[Footnote A: “One assertion I will venture to make, as suggested by my own experience, that there exist folios on the human understanding and the nature of man which would have a far juster claim to their high rank and celebrity, if in the whole huge volume there could be found as much fulness of heart and intellect as burst forth in many a simple page of George Fox and Jacob Behmen.”—Mr. Coleridge’s Biographia Litteraria, i. 143.]
BARRY, the painter, has left behind him works not to be turned over by the connoisseur by rote, nor the artist who dares not be just. That enthusiast, with a temper of mind resembling Rousseau’s, but with coarser feelings, was the same creature of untamed imagination consumed by the same passions, with the same fine intellect disordered, and the same fortitude of soul; but he found his self-taught pen, like his pencil, betray his genius.[B] A vehement enthusiasm breaks through his ill-composed works, throwing the sparks of his bold conceptions into the soul of the youth of genius. When, in his character of professor, he delivered his lectures at the academy, at every pause his auditors rose in a tumult, and at every close their hands returned to him the proud feelings he adored. This gifted but self-educated man, once listening to the children of genius whom he had created about him, exclaimed, “Go it, go it, my boys! they did so at Athens.” This self-formed genius could throw up his native mud into the very heaven of his invention!
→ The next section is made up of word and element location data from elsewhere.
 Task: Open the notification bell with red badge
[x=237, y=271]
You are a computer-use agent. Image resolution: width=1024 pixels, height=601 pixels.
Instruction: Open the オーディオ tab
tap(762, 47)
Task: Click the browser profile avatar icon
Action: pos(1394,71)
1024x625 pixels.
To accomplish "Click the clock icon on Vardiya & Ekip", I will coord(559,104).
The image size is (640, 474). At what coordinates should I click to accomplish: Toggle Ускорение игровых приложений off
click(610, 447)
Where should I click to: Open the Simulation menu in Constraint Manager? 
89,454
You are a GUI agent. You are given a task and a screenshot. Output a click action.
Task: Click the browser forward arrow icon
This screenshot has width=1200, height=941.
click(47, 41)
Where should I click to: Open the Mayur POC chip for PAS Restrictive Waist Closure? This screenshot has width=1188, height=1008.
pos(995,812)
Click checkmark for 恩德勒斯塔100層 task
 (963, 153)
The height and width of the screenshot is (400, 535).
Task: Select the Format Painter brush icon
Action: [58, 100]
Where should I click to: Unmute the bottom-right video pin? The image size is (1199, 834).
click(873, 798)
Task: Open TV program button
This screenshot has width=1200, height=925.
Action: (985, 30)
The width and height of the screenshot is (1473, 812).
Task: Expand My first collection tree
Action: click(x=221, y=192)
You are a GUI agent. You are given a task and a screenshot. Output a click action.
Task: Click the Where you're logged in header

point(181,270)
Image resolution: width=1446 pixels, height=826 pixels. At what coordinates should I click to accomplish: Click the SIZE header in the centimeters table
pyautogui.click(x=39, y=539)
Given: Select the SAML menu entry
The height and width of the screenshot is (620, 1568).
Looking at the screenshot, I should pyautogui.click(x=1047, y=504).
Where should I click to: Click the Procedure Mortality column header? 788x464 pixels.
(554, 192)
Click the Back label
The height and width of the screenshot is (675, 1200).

[Footnote B: Like Hogarth, when he attempted to engrave his own works, his originality of style made them differ from the tamer and more mechanical labours of the professional engraver. They have consequently less beauty, but greater vigour.—ED.]
But even such pages as those of BARRY’S are the aliment of young genius. Before we can discern the beautiful, must we not be endowed with the susceptibility of love? Must not the disposition be formed before even the object appears? I have witnessed the young artist of genius glow and start over the reveries of the uneducated BARRY, but pause and meditate, and inquire over the mature elegance of REYNOLDS; in the one he caught the passion for beauty, and in the other he discovered the beautiful; with the one he was warm and restless, and with the other calm and satisfied.